━━━━━ Passage provided

Monday, July 5, 2010

Abuse Disguised – the “grooming” behind learning to tolerate the intolerable

Recently over on the blog Emerging From Broken (EFB) Carla Dippel wrote a post she titled "Groomed to doubt in Spiritual Abuse”.

The response by the readers was first, immediate, second impassioned and third overwhelming as nearly 50 comments were made on this post within minutes of it's arrival. This was clearly a subject that touched the hearts of many on this issue of how we are often "groomed" by those around us to learn to "tolerate the intolerable".

You can read the post I wrote recently on "Abuse: I didn't know that I didn't know" ”....because of the "grooming" that goes on as we are trained to tolerate abuse to such a point that it becomes our "normal".

I wanted to add this post-script to my first comment EFB, but for some reason I was unable to post this as a comment, so I am posting it here on “A Journey” because it is such an important issue that we learn to recognize that what we may have come to know as “normal” may in fact be abuse that we have simply learned to tolerate.

━━━━━━━━━━

**What you have to do:**
Extend the blog post about being groomed to tolerate abuse, picking up after its final sentence.

━━━━━ Stored data

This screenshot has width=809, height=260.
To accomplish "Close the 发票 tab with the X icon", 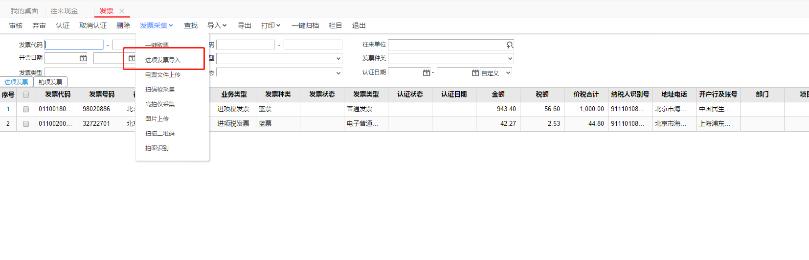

━━━━━━━━━━

**Answer below:**
My comment/response to Carla’s post on how she experienced the spiritual abuse as she was groomed in the church to doubt herself…

I also experienced this form of abuse that you describe here, Carla....and have since come to rely on my better judgment to avoid anyone or any place/organization (including therapists, doctors as well as "pastors or anyone else) that puts themselves above another, judges another or tries to tell me "you can’t do it without _________" or "you need __________ .

What I have found is that "spiritual" is wayyyy different than "church" - and the people in it - and no one has the right to decide for me what I "need" or "need to do"- whether they are with a religious organization, a personal relationship, a professional/work relationship or a caretaker.

Anytime anyone is telling another person how to live their life, criticize their life choices, their thoughts, ideas, opinions and decisions, ridicule, shame and embarrass another in order to force compliance...."or else".. or "you can't do this without me/us"....this is power and control du jour.

Abuse of any form is about "doing" not "being" a's about doing it "right enough" or "good enough".

And often we never know what it "Right" or "good" because it changes and we are dependent on others to "feed" us for a day, tell us what to do, how to live, what’s my answer, "fix me" - and those who are attempting to exert this control over others thoughts, feelings and actions does whatever they must to keep their victims in line, doubting themselves and dependent on the abuser for validation, approval, love and acceptance.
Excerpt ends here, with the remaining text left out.